Verhaltenstherapie

Die Geschichte eines einzigartigen Siegeszuges

Die Verhaltenstherapie hat sich in den vergangenen Jahrzehnten zur wichtigsten und am weitesten verbreiteten Psychotherapieschule in unserer westlichen Welt entwickelt und sich damit einen festen Platz in der offiziellen gesundheitlichen und medizinischen Versorgung unserer Gesellschaft erobert. Die enorme gesellschaftliche Aufwertung der Psychotherapie als unverzichtbarer Bestandteil unserer psychosozialen und medizinischen Versorgung ist in erster Linie den Verdiensten und dem Siegeszug der Verhaltenstherapie zu verdanken, die sich bis heute mehr als jede andere Schule wie Gesprächstherapie, Gestalttherapie oder Psychodrama als Hoffnungsträger und Prototyp der Psychotherapie überhaupt etablieren konnte. Selbst die Psychoanalyse, mit der alles begann, ist weit ins Hintertreffen geraten und gilt als antiquiert, zu kostspielig und vergleichsweise wenig überzeugend in ihrem Erfolg. Das Markenzeichen dieser Psychotherapie, der sogenannten Verhaltenstherapie, sind seit jeher hohe und ehrlich nachgewiesene Erfolgsquoten bei leicht nachvollziehbaren und transparenten Therapieverfahren. Keine andere Therapieschule hat so viele experimentelle Studien und Erfolgskontrollen vorgelegt wie die Verhaltenstherapie.

Dies verdankt die Verhaltenstherapie in erster Linie dem Behaviorismus, dessen Innovationen aus einem neuen wissenschaftlichen und erkenntnistheoretischen Ansatz zum Verständnis der Welt, der Menschen und des Lebens, dem so genannten Funktionalismus, stammen.

Leider wird dieser Funktionalismus, das funktionale Denken, kaum verstanden, vor allem in Deutschland, wo man noch in der Tradition von Wilhelm Wundt (1832-1920) und seinem Strukturalismus zu stehen scheint. Ein Tisch zum Beispiel ist nicht immer nur eine Platte mit vier Beinen, sondern manchmal ein Platz zum Essen, manchmal ein Platz zum Sitzen (dann ist ein Tisch ein Stuhl) oder manchmal etwas, unter dem man bei einem Gewitter Schutz suchen kann. Das hängt von der Funktion ab.

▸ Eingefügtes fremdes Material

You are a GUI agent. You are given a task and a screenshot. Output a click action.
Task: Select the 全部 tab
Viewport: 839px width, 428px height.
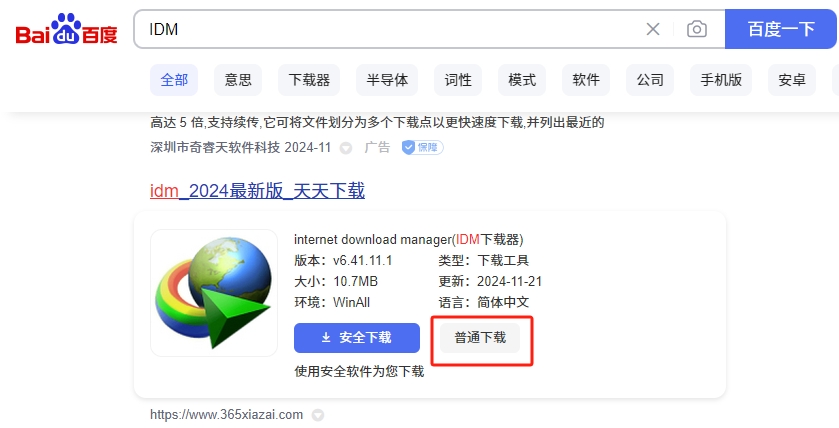174,80
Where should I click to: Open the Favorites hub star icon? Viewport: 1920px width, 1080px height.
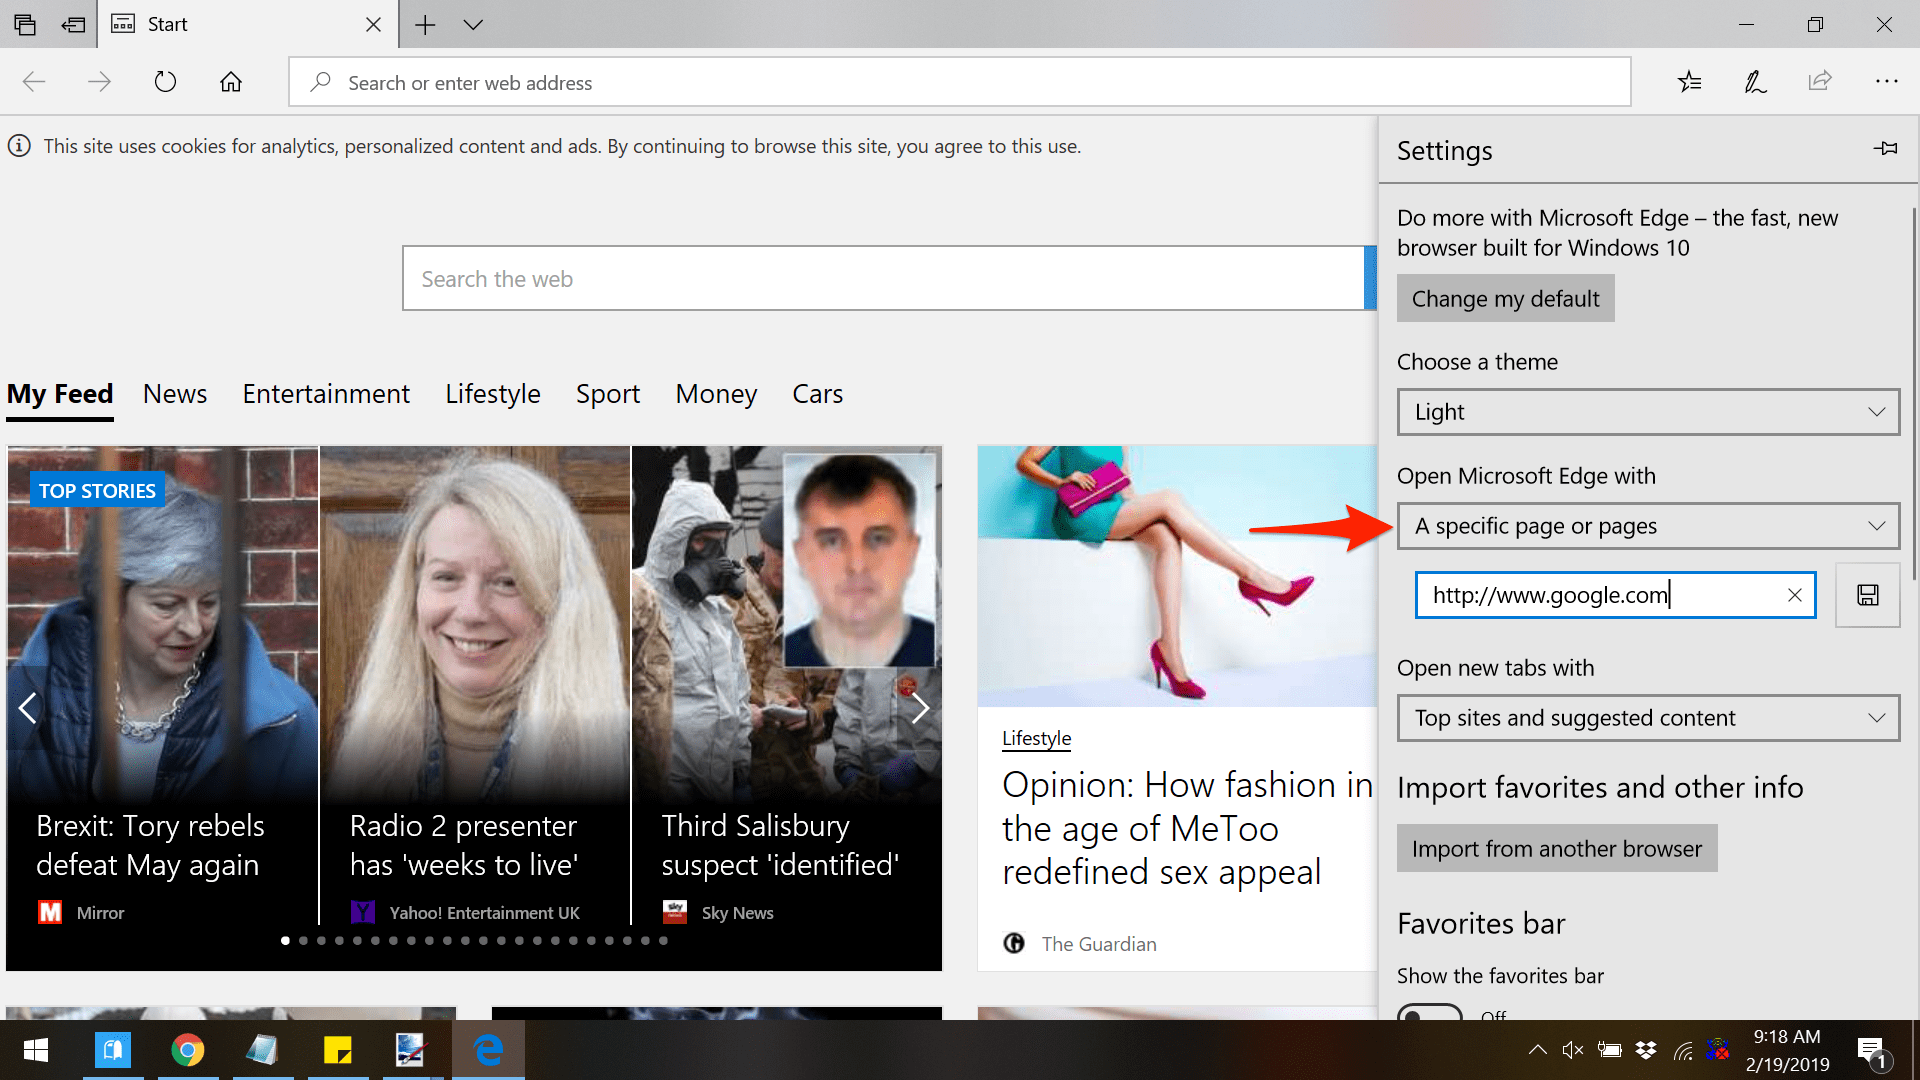tap(1689, 82)

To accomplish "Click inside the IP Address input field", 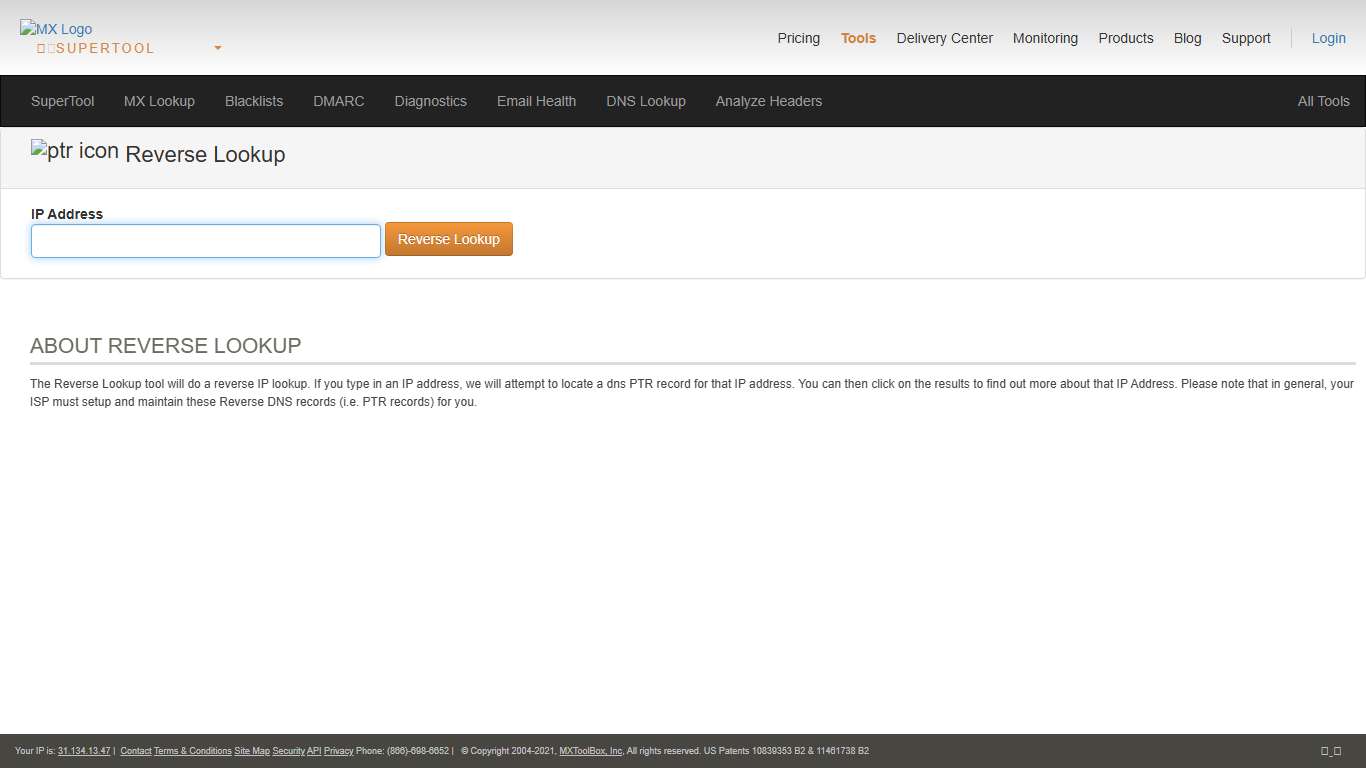I will (x=205, y=241).
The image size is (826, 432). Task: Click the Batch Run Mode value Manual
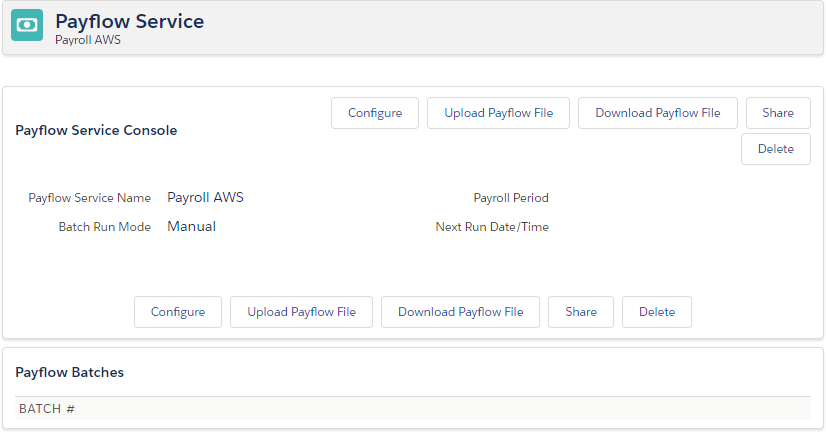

Der Funktionalismus spiegelt sich in den behavioristischen Lerntheorien und in der Verhaltenstherapie in der Lehre von der Wirkung vorangehender Signale (klassische Konditionierung nach Pawlow) und von nachfolgenden Verhaltensfolgen wider, die entweder die Wirkung von Belohnungen oder von Bestrafungen haben (operante oder instrumentelle Konditionierung nach Skinner). Und erzählen Sie niemandem, dass dies nur ein kleiner Unterschied zwischen Strukturalismus und Funktionalismus ist. Es ist ein kleiner Unterschied mit einer großen Wirkung. Und die meisten Beziehungskrisen, Paarkonflikte und Eltern-Kind-Konflikte lassen sich nur lösen, wenn die Betroffenen verstehen, dass nicht nur die Absicht („Ich habe es nur gut gemeint!“) zählt, sondern einzig und allein die Wirkung.